### YOUR TASK
Each line below with the string "agent" should be copied.
┌─ INPUT RECORDS
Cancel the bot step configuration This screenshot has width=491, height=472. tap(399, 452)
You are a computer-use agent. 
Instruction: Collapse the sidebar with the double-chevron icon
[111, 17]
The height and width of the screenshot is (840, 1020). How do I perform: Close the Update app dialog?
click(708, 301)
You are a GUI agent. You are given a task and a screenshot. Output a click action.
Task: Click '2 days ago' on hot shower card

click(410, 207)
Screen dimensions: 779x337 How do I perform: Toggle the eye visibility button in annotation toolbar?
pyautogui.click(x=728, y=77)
└─
┌─ INPUT RECORDS
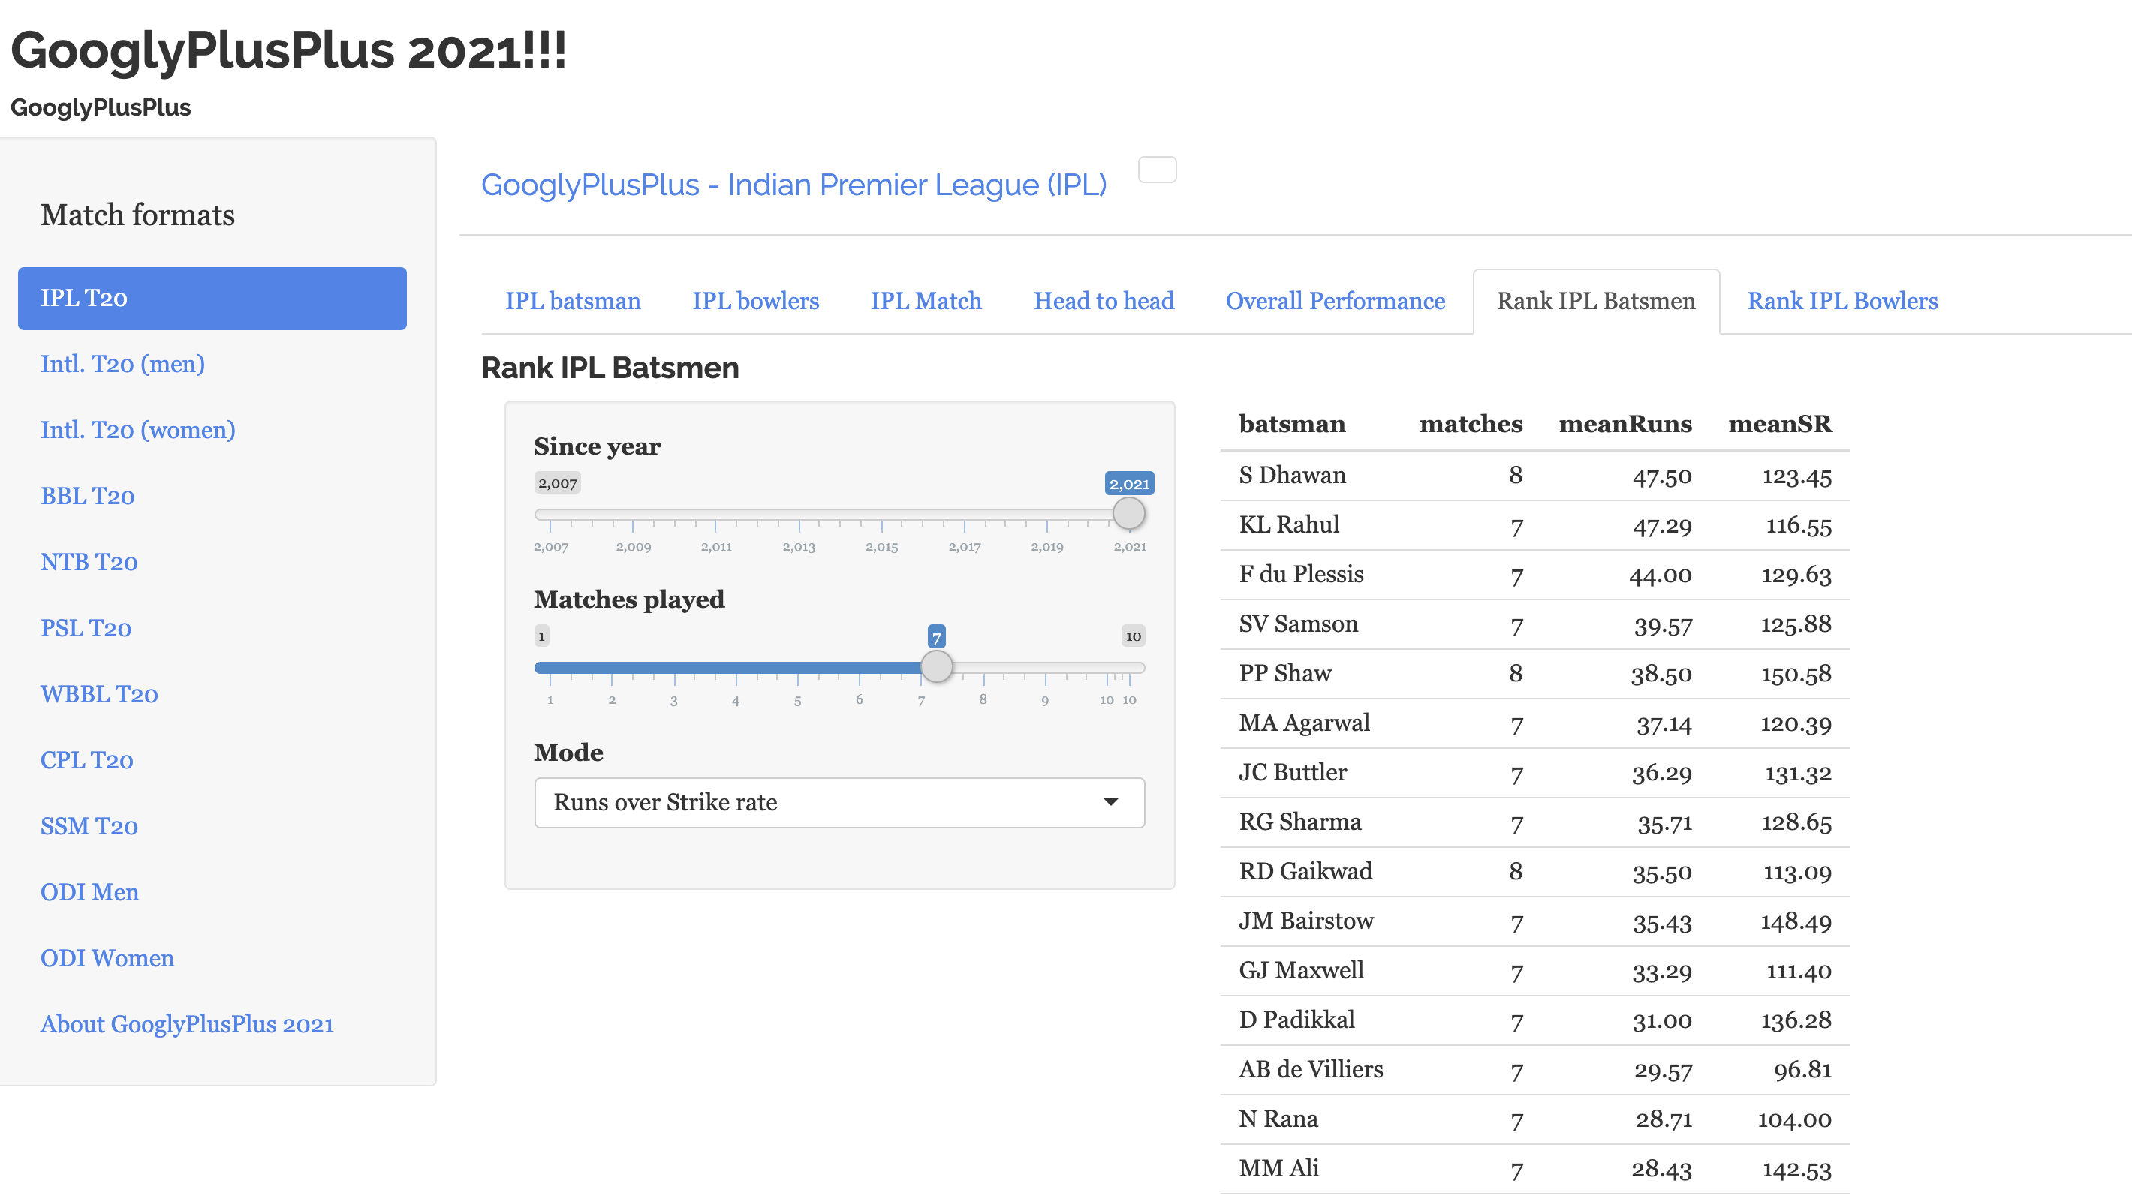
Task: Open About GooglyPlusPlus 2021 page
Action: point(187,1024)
└─
### THE ANSWER
You are a computer-use agent. 
You are a GUI agent. You are given a task and a screenshot. Output a click action.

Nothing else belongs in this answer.